_Texte source_:
********************
La langue véhiculaire continentale est une suite logique de la théorie de l’unité culturelle. C’est d’ailleurs, dans le même cadre d’unification recherchée dans la perspective des indépendances, que Diop nous incite à dépasser la division qu’introduit le système des castes qui anéantit l’unité nécessaire à une personnalité collective africaine retrouvée. « En expliquant la genèse des castes, écrivait-il, le caractère révolu des circonstances historiques qui les ont engendrées, leur non-sens dans la nouvelle structure économique, leur danger actuel, j’essaie de contribuer à la solution du problème de la division totale de tous les éléments qui devraient être unis dans une lutte commune. » (Alerte sous les tropiques, p. 52)
********************
_Jeu de données_:
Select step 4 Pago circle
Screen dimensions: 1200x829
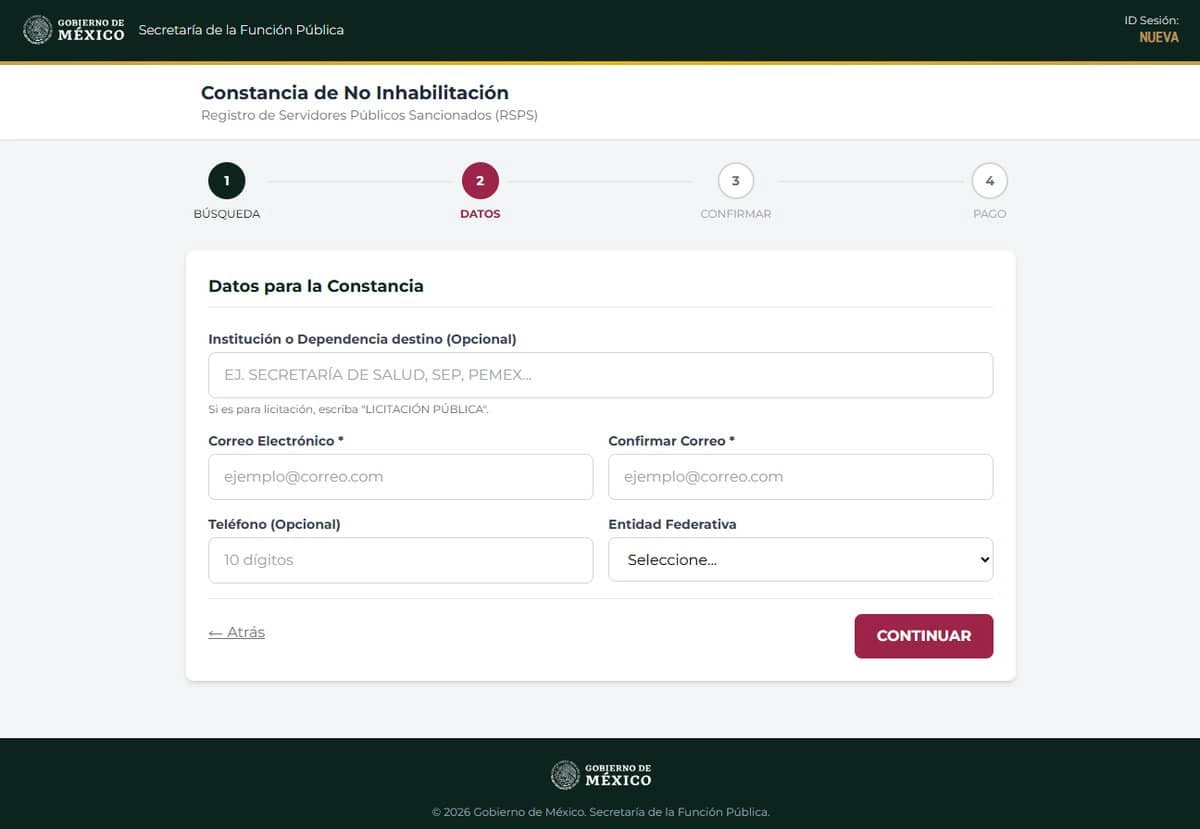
********************
_Exercices_:
(a) Recopiez, s'il vous plaît, le passage du texte source qui commence à « La langue véhiculaire » et se termine à « tropiques, p. 52) ».
(b) Dans la citation de Diop reproduite dans le texte source, quels éléments relatifs aux castes dit-il expliquer ? Énumérez-les.
(c) Selon le texte source, de quoi la langue véhiculaire continentale est-elle une suite logique ?

_Corrigés par exercice_:
(a)
La langue véhiculaire continentale est une suite logique de la théorie de l’unité culturelle. C’est d’ailleurs, dans le même cadre d’unification recherchée dans la perspective des indépendances, que Diop nous incite à dépasser la division qu’introduit le système des castes qui anéantit l’unité nécessaire à une personnalité collective africaine retrouvée. « En expliquant la genèse des castes, écrivait-il, le caractère révolu des circonstances historiques qui les ont engendrées, leur non-sens dans la nouvelle structure économique, leur danger actuel, j’essaie de contribuer à la solution du problème de la division totale de tous les éléments qui devraient être unis dans une lutte commune. » (Alerte sous les tropiques, p. 52)

(b)
- la genèse des castes
- le caractère révolu des circonstances historiques qui les ont engendrées
- leur non-sens dans la nouvelle structure économique
- leur danger actuel

(c) De la théorie de l'unité culturelle.